SHORT TASK A – From the Phabricator thread on Herald rules delays, list every dated update given under "Updates:" along with the delay reported for each date.
SHORT TASK B –
Answer these questions using the Phabricator thread on Herald rules delays:
(i) How many Herald rules were there when the delay was about 80ms?
(ii) What status and priority does the thread show for the task?
(iii) Which task number logs Phabricator project creation?
SHORT TASK C – Echo the part of the Phabricator thread on Herald rules delays that starts with "Page MenuHomePhabricator" and goes on through "64 herald rules.".

SOURCE PASSAGE –

++++

Page MenuHomePhabricator

Herald rules causing delays to task edit saves - getting worse
Open, MediumPublic

Description

Herald rules are run on every change to every task. With the current number of herald rules we are already experiencing significant delays to each task edit. The proliferation of herald rules is going to be a problem soon.

Do you have an idea of the scale? How much time is being added by them?

@greg: Currently, about 80ms for 64 herald rules.

That doesn't sound great.....

Updates:

2015-08-0880ms
2016-03-14~150ms
2018-09-20~300ms
2024-06-27~270ms

Related Objects

Event Timeline

There are a very large number of changes, so older changes are hidden. Show Older Changes

You can start with that as an example, since you're being added to nearly all tasks.

@Danny_B: Do you know a way how I could add myself to watch all projects, become a watcher of all future projects to be created, and get automatically subscribed to all newly created tasks that do not have any projects associated? If that is possible, I could, but I'm currently not aware of such functionality.

You can simply watch all relevant projects.
Creation of projects is not so often, so you can watch newly created projects or T103700: LOG: Phabricator project creation.
You can also help to elaborate the needs in upstream report to have the needed functionality added.
Unassociated tasks: Use {H38}.

You can simply watch all relevant projects.

++++

DATASET EXCERPT –
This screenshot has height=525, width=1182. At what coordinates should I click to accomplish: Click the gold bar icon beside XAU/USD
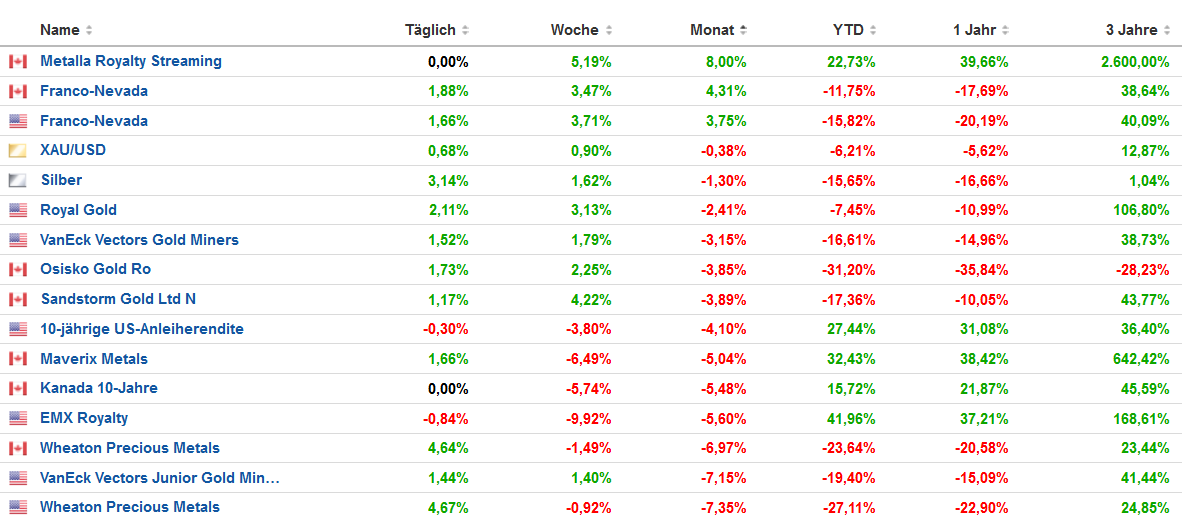coord(17,151)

++++

REPLY A –
2015-08-08: 80ms
2016-03-14: ~150ms
2018-09-20: ~300ms
2024-06-27: ~270ms

REPLY B –
(i) 64 Herald rules.
(ii) Open, with Medium priority.
(iii) T103700.

REPLY C –
Page MenuHomePhabricator

Herald rules causing delays to task edit saves - getting worse
Open, MediumPublic

Description

Herald rules are run on every change to every task. With the current number of herald rules we are already experiencing significant delays to each task edit. The proliferation of herald rules is going to be a problem soon.

Do you have an idea of the scale? How much time is being added by them?

@greg: Currently, about 80ms for 64 herald rules.